As you’ve probably read, Cambridge Semantics has developed a new prototype - Knowledge Guru which harnesses the potential of generative AI and large language models (LLM) to provide a ChatGPT-like interface where any member of an organization can ask questions about their data.
Using manufacturing as our industry lens in these examples, let’s look at common challenges organizations face:
- Integrating Several Data Sources: Manufacturing companies often struggle with data fragmentation where crucial information is scattered across multiple systems and departments. Anzo solves this challenge by seamlessly integrating various data sources, including enterprise systems, IoT devices, and external databases. Anzo understands the semantics and relationships within the data, enabling automatic integration and harmonization. By providing a unified and comprehensive view of data, Anzo empowers manufacturers to make informed decisions based on accurate and up-to-date information.

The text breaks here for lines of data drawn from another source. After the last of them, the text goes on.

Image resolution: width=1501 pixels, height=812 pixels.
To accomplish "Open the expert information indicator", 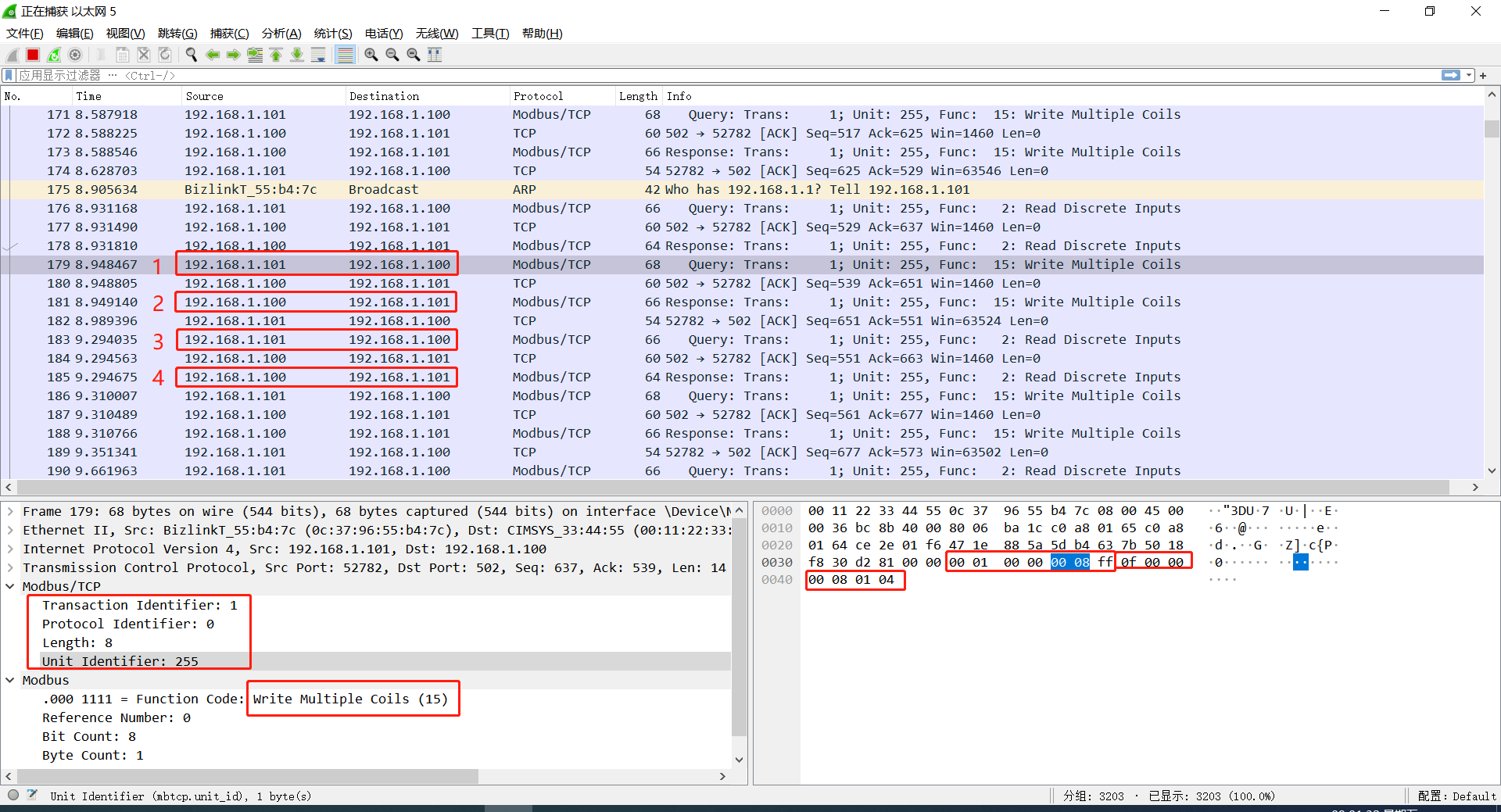I will coord(13,795).
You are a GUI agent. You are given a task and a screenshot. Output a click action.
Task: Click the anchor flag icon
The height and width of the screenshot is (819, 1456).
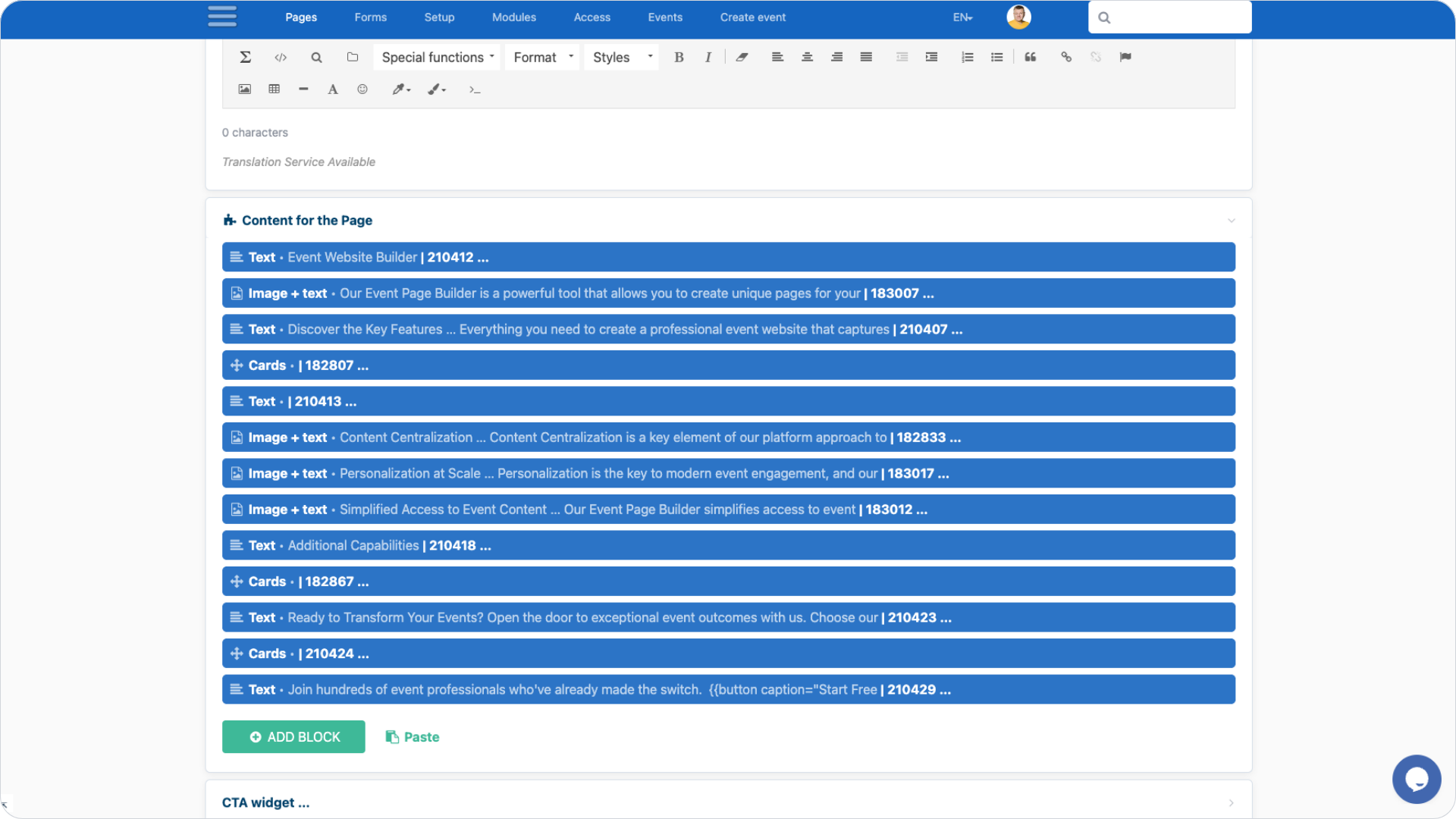1125,57
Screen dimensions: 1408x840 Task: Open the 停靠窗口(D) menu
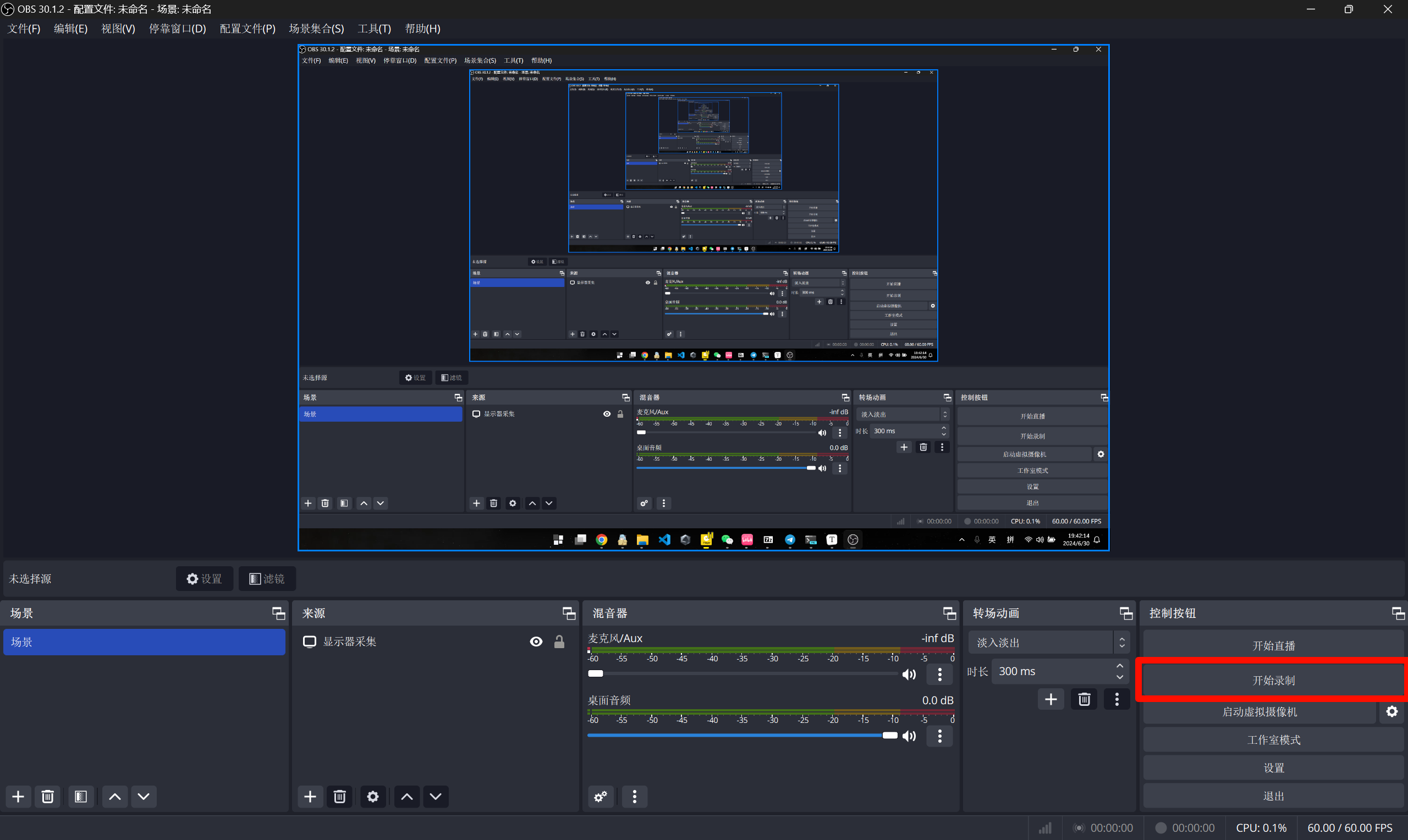(x=177, y=28)
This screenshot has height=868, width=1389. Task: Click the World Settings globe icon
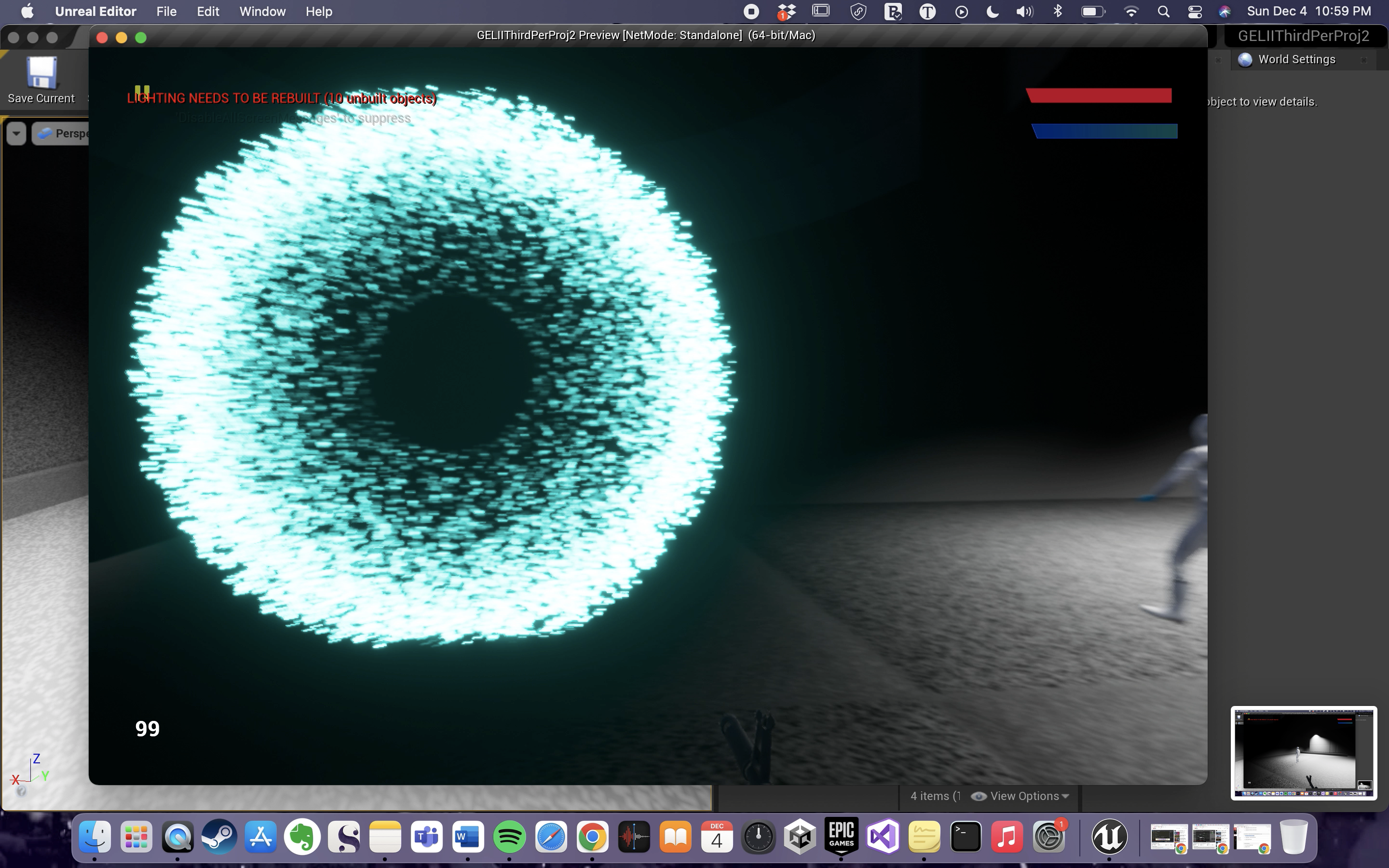tap(1245, 60)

- Real-Time Monitoring and Predictive Maintenance: Unplanned equipment failures can significantly impact production and incur substantial costs for manufacturing companies. By collecting data from sensors embedded in machinery and leveraging advanced analytics, Anzo can help identify anomalies and predict potential failures. This empowers manufacturers to take timely corrective actions, schedule maintenance activities efficiently, and optimize equipment performance, ultimately improving operational efficiency.
- Supply Chain Optimization: Managing a complex supply chain is a constant challenge for manufacturing companies. By integrating data from various sources, such as ERP systems, CRM platforms, and market data, Anzo facilitates a holistic view of the supply chain. Using Anzo to create a comprehensive understanding enables manufacturers to identify bottlenecks, forecast demand, optimize inventory levels, and enhance collaboration with suppliers, resulting in cost savings and increased efficiency.
Scenario: Driving Investigation with Knowledge Guru
Let's dive into an example use case where Knowledge Guru assists a supervisor addressing quality issues. The supervisor has received reports of failures from the quality assurance team. This investigation begins when one of the team members approaches the supervisor with a defective part.
As the video demonstrates, any member of an organization - even a supervisor or executive with no technical training - can leverage Knowledge Guru to swiftly drive the investigation process. Knowledge Guru combines the power of Anzo with LLM technology to comprehend a user’s questions, correspond them to their organization’s proprietary data, and create a query that returns the relevant result, table, chart, or visualization.
In more complex cases, it may suggest a series of questions. In the video, the supervisor uses Knowledge Guru to identify a flawed component (C-1880), as well as suggest properties of that component that could be a potential root cause. Armed with this knowledge, the supervisor can then collaborate with their team, prioritize remediatory actions, and prevent future occurrences of this defect.